Reproduce the entire passage about the Samuel Johnson Birthplace Museum word for word, from its heading to its final line.

> [SUPPLIED PASSAGE]:
---

Samuel Johnson Birthplace Museum
England's foremost lexicographer was born in 1709 in a large townhouse overlooking the Market Square. Samuel Johnson grew up as the son of a bookseller, so the words thing was always there. A bright boy, his time at Oxford was cut short through lack of financial resources so he threw himself into journalism, schoolteaching and translation. A move to London eventually led to a commission to compile a dictionary, and it's for this mammoth task, and his witty repartee, that Doctor Johnson is best known. The museum tells his story well, and with some degree of charm, helped not a little by the period nature of the accommodation. There are twisty stairs to climb, and restored rooms to explore, and plenty of paraphernalia in cabinets and on the walls. On the first floor is a not-too-long video to watch, while a couple of well-thumbed copies of his dictionary are available to flick through upstairs. Most charming of all, the first room downstairs is a proper second hand bookshop, well worth a browse, and entirely appropriate for both the great man and his childhood home. If you fancy a look around without actually visiting, you'll likely enjoy this virtual tour. And finally...

---

[Rows on where targets appear]

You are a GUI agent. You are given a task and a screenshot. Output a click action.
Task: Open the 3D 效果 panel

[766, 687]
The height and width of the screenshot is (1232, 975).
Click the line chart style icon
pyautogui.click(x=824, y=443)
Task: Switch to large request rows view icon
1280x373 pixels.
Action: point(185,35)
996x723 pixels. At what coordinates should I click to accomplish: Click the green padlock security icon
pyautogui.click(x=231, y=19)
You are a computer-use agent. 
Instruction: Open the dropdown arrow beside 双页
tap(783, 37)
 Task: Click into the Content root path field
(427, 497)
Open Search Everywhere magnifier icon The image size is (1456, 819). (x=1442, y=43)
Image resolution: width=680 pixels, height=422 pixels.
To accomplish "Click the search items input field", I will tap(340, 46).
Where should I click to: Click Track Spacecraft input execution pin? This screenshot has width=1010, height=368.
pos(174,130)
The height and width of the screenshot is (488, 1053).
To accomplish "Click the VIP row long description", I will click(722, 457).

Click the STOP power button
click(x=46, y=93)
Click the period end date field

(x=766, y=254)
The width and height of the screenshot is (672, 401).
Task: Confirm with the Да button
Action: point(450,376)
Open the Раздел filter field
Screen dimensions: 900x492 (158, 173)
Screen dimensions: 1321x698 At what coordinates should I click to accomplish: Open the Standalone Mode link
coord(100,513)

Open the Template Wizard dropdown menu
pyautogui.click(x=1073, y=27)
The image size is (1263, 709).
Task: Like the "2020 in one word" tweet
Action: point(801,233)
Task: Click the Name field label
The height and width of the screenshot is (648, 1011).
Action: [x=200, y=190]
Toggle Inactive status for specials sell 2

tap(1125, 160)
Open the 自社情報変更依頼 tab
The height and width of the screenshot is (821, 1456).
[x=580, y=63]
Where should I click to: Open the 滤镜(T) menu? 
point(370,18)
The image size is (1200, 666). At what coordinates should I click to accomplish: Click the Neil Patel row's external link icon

---

> [ANSWER FOR THIS EXERCISE]:
Samuel Johnson Birthplace Museum
England's foremost lexicographer was born in 1709 in a large townhouse overlooking the Market Square. Samuel Johnson grew up as the son of a bookseller, so the words thing was always there. A bright boy, his time at Oxford was cut short through lack of financial resources so he threw himself into journalism, schoolteaching and translation. A move to London eventually led to a commission to compile a dictionary, and it's for this mammoth task, and his witty repartee, that Doctor Johnson is best known. The museum tells his story well, and with some degree of charm, helped not a little by the period nature of the accommodation. There are twisty stairs to climb, and restored rooms to explore, and plenty of paraphernalia in cabinets and on the walls. On the first floor is a not-too-long video to watch, while a couple of well-thumbed copies of his dictionary are available to flick through upstairs. Most charming of all, the first room downstairs is a proper second hand bookshop, well worth a browse, and entirely appropriate for both the great man and his childhood home. If you fancy a look around without actually visiting, you'll likely enjoy this virtual tour. And finally...